I just got back from six days in Malaysia Truly Asia. All those Malaysia Tourism Board commercials between Anderson Cooper’s 360 and American Morning on CNN Japan did the trick. My partner and I have already been there twice.

The old Malaysia Truly Asia commercials were gayer than Dorothy holding Toto at an ABBA concert in San Francisco. I think they changed them after word got out that hunky, shirtless men frolicking on a beach together was considered gay. Really!? Now you see a straight, J-Crew-type couple sitting on a deck contemplating the surf–or their next navy-blue, crew-neck t-shirt purchase.

Kuala Lumpur was better than I remembered. Burkas and saris (women), flip-flops and tank-tops (men). A fez here, a beer there. Calls to prayer, dilapidated colonial buildings with Chinese flourishes, high-end boutiques in air-conditioned malls. Inexpensive five-star hotels.  What’s not to like?

The heart of Malaysia though, the cultural epicenter, must be Melaka or Malacca.
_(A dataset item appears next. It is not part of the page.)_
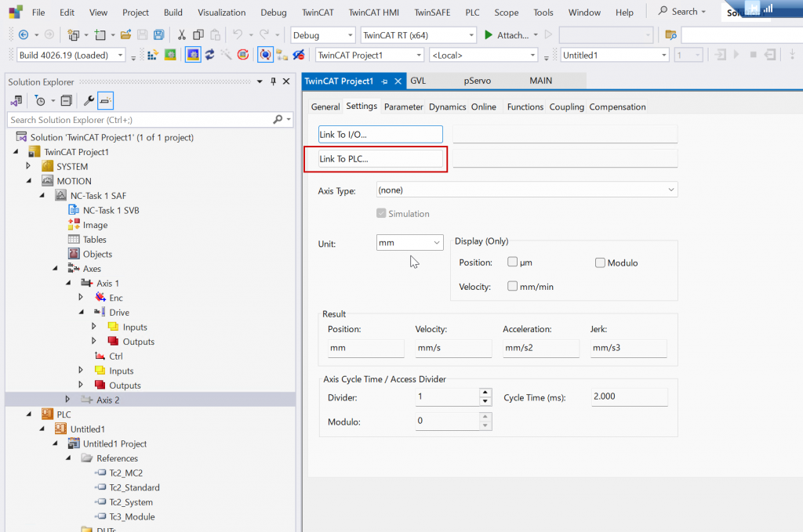Screen dimensions: 803x532
Task: Open the TwinSAFE menu
Action: [432, 13]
My partner and I spent 24 hours in this Portuguese, Dutch, English, Malay, Chinese and Indian melting pot of a town that is Malaysia.  We wandered up and down the historic center, dodging cars and scooters along the way.  We put our cameras away only to take them out again when we turned the next corner.  Pale blue Portuguese buildings.  Red Chinese lanterns.  Austere English colonial buildings.  The oldest mosque, church and Chinese temple in Malaysia.   Old homes you wish you could buy, fix up, furnish and then lounge in.
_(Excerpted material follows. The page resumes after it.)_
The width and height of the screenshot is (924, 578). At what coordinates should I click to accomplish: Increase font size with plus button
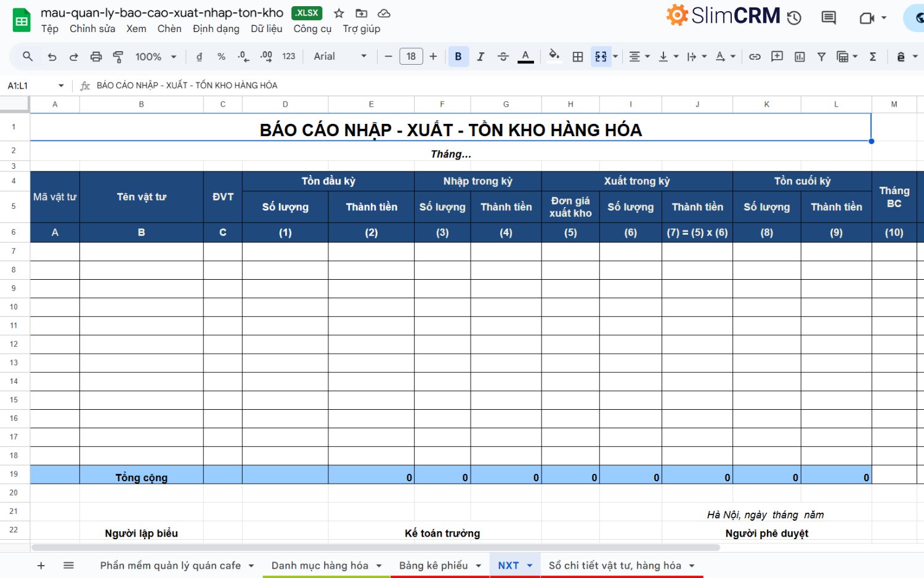tap(433, 57)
We hired a trishaw expecting to be whisked down cobblestone streets like in those commercials.  Instead, our trishaw was “driven” by an elderly man who peddled along at a snail’s pace, and stopped at every block to wheeze, spit and converse with other trishaw drivers.

We hoped to stay in a suite at Hotel Puri, but instead got a traditional room–no hot water.  It’s a testament to the historic hotel’s architecture, beauty and history that I would even consider returning to a hotel with hard mattresses, dirty corners and no hot water.  Plus, the hotel has a spa!  Perfect after a day and night of walking too far and drinking too much.

I’m only sorry that we didn’t get to spend 48 hours in Malacca, which is what we intended to do.  That was before either heat exhaustion after my run, or that curry I had in Kuala Lumpur’s Little India, did me in.  I thought, “Dear Lord, I don’t want to die in Malaysia.  My partner will screw up the handling of my body and I’ll be cremated and tossed into some canal.  My mom will never forgive him!”

An extravagance (if you can all it that) worth mentioning is that we hired a car to and from Malacca.  Our safe, nicely air-conditioned hotel taxi to Malacca was around $150 US.  Our rickety, dusty local taxi on the way back to KL was about $50 US.  I recommend hiring a taxi because it minimizes the hassle.  You have to go to the bus station to book your ticket one day in advance and then must haggle with local cab drivers to get to and from your hotel.  Why bother?  Just remember, you get what you pay for, even in Malaysia.